*Задание 1*:
Ответьте по интервью на вопросы:
(a) Какими тремя именами В.Б. называет язык в первом ответе?
(b) Что, по словам В.Б., всегда появляется в какой-то момент и побеждает?
(c) С чем, согласно вопросу РЖ, связана гармония в классическом понимании?
*Задание 2*:
Соответствуют ли интервью эти утверждения? Для каждого ответьте «да» или «нет» и приведите решающие слова текста.
(a) В.Б. называет язык материалом письма.
(b) В.Б. утверждает, что всегда знал, куда идёт.
(c) По словам РЖ, модернизм пытался сделать читателя соучастником гармонии.
*Задание 3*: Выведите фрагмент интервью без изменений, начиная со слов "В.Б.: Всё-таки всегда" и заканчивая словами "или модернистского читателя?" включительно.

*Цитируемый текст*:

'''

РЖ: Чувствуете ли Вы изменчивость, хрупкость, неустойчивость или неподатливость языка, когда Вы пишете, или же язык для Вас – материал письма?

В.Б.: Язык — собеседник, Великая Амёба, лучший друг, у которого, в отличие от меня, есть слух, голос, желание (то есть призвание!) что-то спеть — но которому, как свинцовые подошвы водолазу, для чего-то нужны мои персональные отчаяния, надежды, любови и трам-пам-пам. Никто никому не материал, просто два бойца.

РЖ: И может ли какое-то слово, выражение, языковой факт, взорвать стихотворение изнутри, заново всё переосветить, изменив то, что прежде диктовало вдохновение? Может ли, иначе говоря, поменяться перспектива в самый момент сочинения?

В.Б.: Всё-таки всегда знал, "куда иду", и поэтому разрешал первоэлементам стихотворения (в ранних стихах — его "внутренним противоречиям") расти-ветвиться-кристаллизоваться по их законам. "Протагонист" — какая-то новая линия или ровно одно слово — всегда появляется в какой-то момент и побеждает, если хоть чуть-чуть веришь в возможность такой победы, "знаешь последнюю ноту".

РЖ: Гармония в классическом понимании связана с числовыми закономерностями, то есть с интуицией скорее сочинителя, чем слушателя или читателя, который принимает уже созданное как должное. Модернизм (в широком смысле) попытался сделать читателя соучастником гармонии, который достраивает недостающие звенья гармонии своей собственной личностью, жертвуя своим покоем ради облика целого. Вы исходите из опыта классического творца или модернистского читателя?

'''

*Строки данных*:
'''

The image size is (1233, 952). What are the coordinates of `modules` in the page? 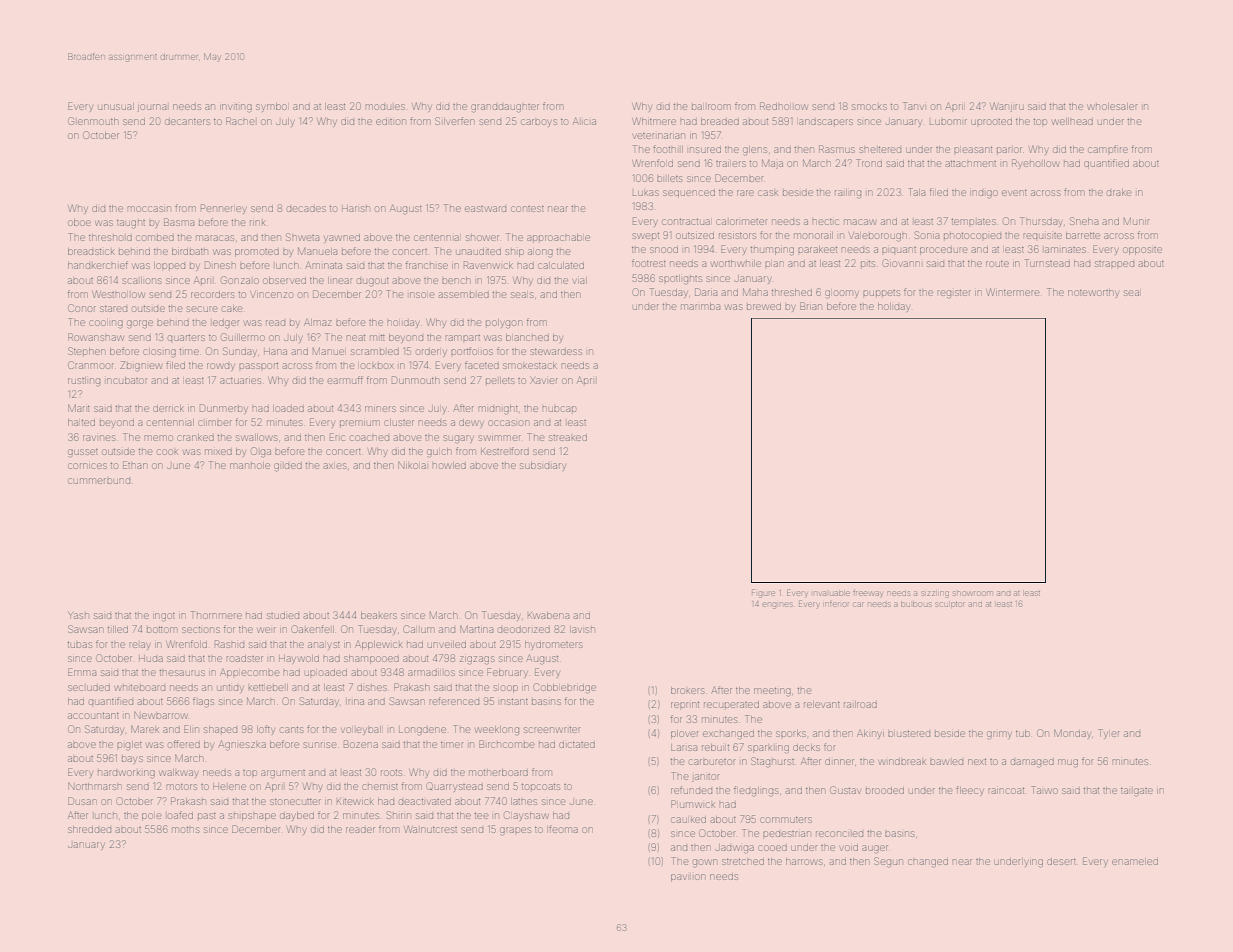 It's located at (384, 107).
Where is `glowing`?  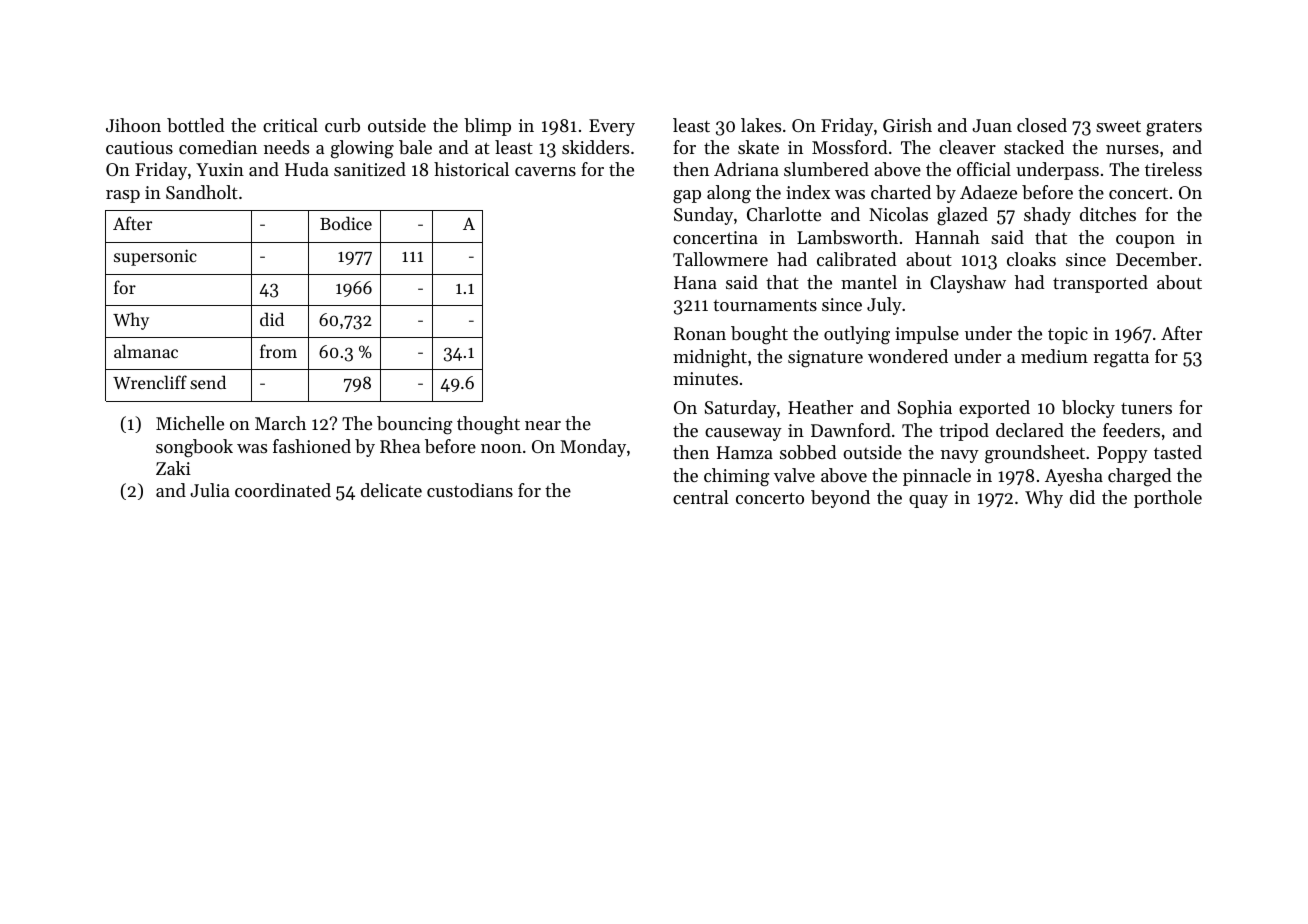 glowing is located at coordinates (362, 149).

'''

*Ответ к заданию 1*:
(a) Собеседник, Великая Амёба, лучший друг.
(b) «Протагонист», то есть какая-то новая линия или ровно одно слово.
(c) С числовыми закономерностями.

*Ответ к заданию 2*:
(a) Нет: «Никто никому не материал, просто два бойца».
(b) Да: «Всё-таки всегда знал, "куда иду"».
(c) Да: «Модернизм (в широком смысле) попытался сделать читателя соучастником гармонии».

*Ответ к заданию 3*:
В.Б.: Всё-таки всегда знал, "куда иду", и поэтому разрешал первоэлементам стихотворения (в ранних стихах — его "внутренним противоречиям") расти-ветвиться-кристаллизоваться по их законам. "Протагонист" — какая-то новая линия или ровно одно слово — всегда появляется в какой-то момент и побеждает, если хоть чуть-чуть веришь в возможность такой победы, "знаешь последнюю ноту".

РЖ: Гармония в классическом понимании связана с числовыми закономерностями, то есть с интуицией скорее сочинителя, чем слушателя или читателя, который принимает уже созданное как должное. Модернизм (в широком смысле) попытался сделать читателя соучастником гармонии, который достраивает недостающие звенья гармонии своей собственной личностью, жертвуя своим покоем ради облика целого. Вы исходите из опыта классического творца или модернистского читателя?